I first heard him on ABC radio in 1971. I was sitting in my car in the car-port of the house I was lodging at when the announcer introduced, then played, two of Bjorling’s most famous arias from 1944 – O Paradiso and Nessun Dorma. I was simply transfixed, overwhelmed. Sometimes a voice can do that. I couldn’t move, couldn’t contemplate leaving the car no matter how automatic that would be. I have been listening to him addictively ever since. Back then almost no one I met had ever heard of him. I had only seen one or two photos of him and could find almost nothing written about him.

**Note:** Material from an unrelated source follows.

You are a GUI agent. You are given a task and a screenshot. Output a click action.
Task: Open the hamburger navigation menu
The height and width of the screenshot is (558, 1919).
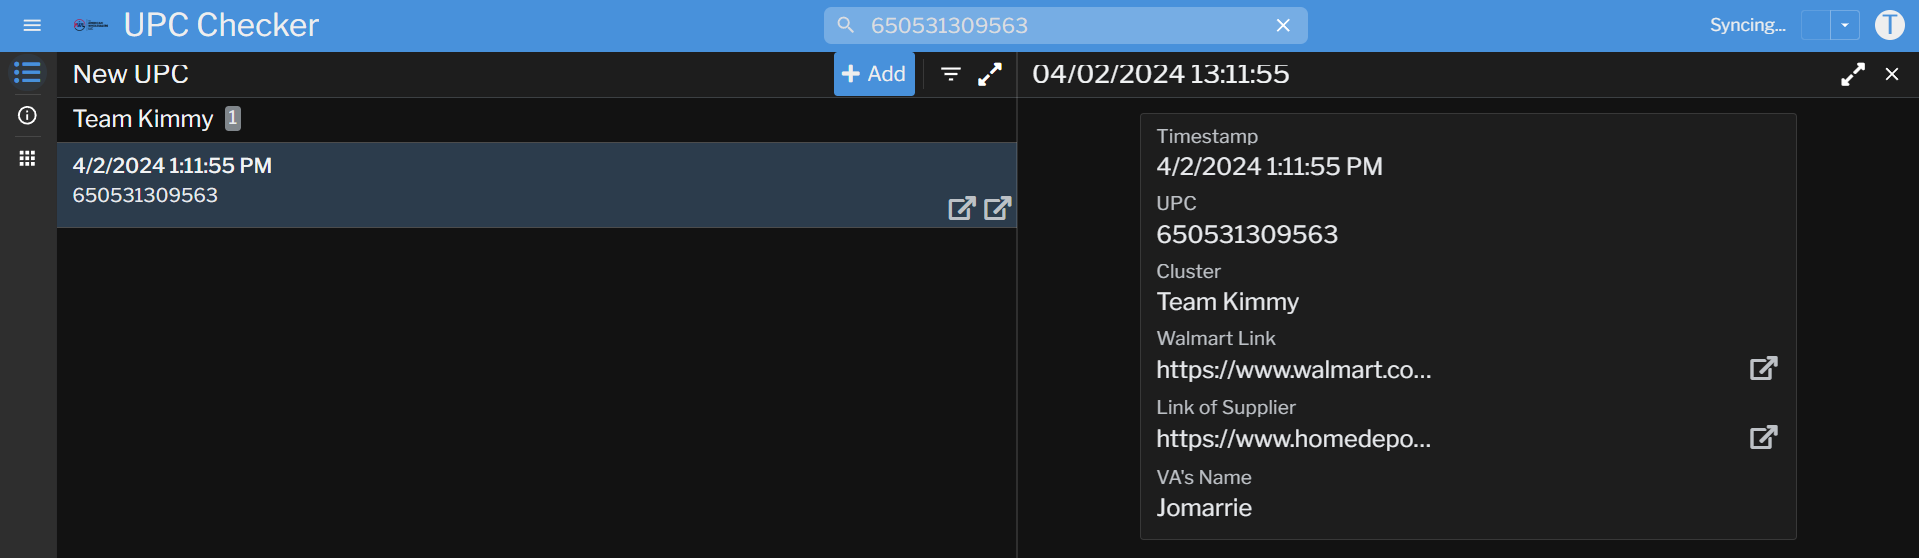[32, 25]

Despite that his voice kept me company for pleasure and for solace year after year. He made me sing more, he kept me sane, I’m sure. Well, happier when I wasn’t. I have most of his recordings now, often in vinyl and again on CD, and as the years have passed, more opera house recordings, rough in sound quality but fascinating, have become available. His radiant but melancholy voice is my most glorious happiness.

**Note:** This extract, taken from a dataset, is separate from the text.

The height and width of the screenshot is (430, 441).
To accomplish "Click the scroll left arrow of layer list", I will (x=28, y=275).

In recent years he has been voted in the UK and the US as the greatest opera singer of the century. He is without any doubt one of the greatest, regardless of polls. All thanks to CDs, of course, which resurrected his singing for us – and now you can see and hear him on YouTube. I even have a biography now, a book co-written by Andrew Farkas and Anna-Lisa Bjorling, Jussi’s widow. It tells of his career and of his chronic alcoholism. Amazing he could sing, from the years of vocal work and the drinking, and yet his extraordinary technique carried him through it all.
Below is a piece – written by music teacher David L. Jones – about his observations of Jussi’s technique. Perhaps it is true about the ears.
From A Visual and Audio Study of the Artistry of Jussi Bjorling by David L.Jones. … ‘A list of concepts to remember that I noticed in the singing of Jussi Bjorling’.
As I sat in my living room on the Upper West Side in New York City viewing a Firestone video of Jussi Bjorling I took long detailed notes of his performances. This particular television series was broadcast from approximately 1950 to 1963. The name of this video tape is Jussi Bjorling in Opera and Song, produced by Video Artists International. As I began my study of Mr. Bjorling’s presentation, I noticed one thing immediately: the slight look of discomfort in the singer’s eyes while appearing on live television. I know this intense feeling from appearing on live television myself at a very early age. The pressure is immense to perform to your maximum capability with few mistakes. No matter how much rehearsal a singer has, there is still that realization that a camera is taking your performance to thousands of people. I actually was relieved that I was not the only singer in the world that felt nervous in such a situation.
As I watched and listened carefully, I decided to study the tape from the beginning taking detailed notes. The first selection from this broadcast of March 6, 1950 is Victor Herbert’s Neopolitan Song from Princess Pat. The absolute first thing I noticed about Bjorling was his posture. His weight was slightly forward on the front of the feet (Italian appoggio). Immediately this set up his breath to be low from the start of the performance. There was a slight bend at his hip sockets which allows the breath to go lower in the body. As he began the first note, he leaned slightly more forward to engage the lower back muscles even more. This brought the cords together immediately for the perfect attack or onset of sound. As he approached the upper register, his head tilted slightly up (skull away from the jaw) and this created a slight curve in the back of the neck. The result of this slight physical action allows the root of the tongue to relax. It also allows the singer to realize a wide and spread dome of space in the soft palate. One more thing I noticed was that Mr. Bjorling’s ears were always lined up directly over his shoulders. His head never pushed forward as he sang. This keeps the back of the throat more open allowing for the vowels to be more pharyngeal in nature. As he starts the Faust aria, he repeats the similar posture in order to get the body support under the voice. There is definitely a “gentle chewing motion of the jaw” that Lindquest spoke about extensively. On sustained tones, there was a space between the back teeth (molars) which helped to sustain a more open acoustical space as well. His ‘ee’ vowel is extremely rounded with an oval mouth shape and the vowels are NEVER spread. Mr. Bjorling was fortunate to have a rather rosebud mouth. This shape encouraged him to round the vowels consistently. In his pronouncing in this aria one never sees the jaw thrust downward. Many tenors develop the thrusting downward of the jaw and it causes a ‘gag reflex’ at the base of the tongue. Bjorling never does this. He stays with the gentle down and back motion of the jaw which allows more of a legato line.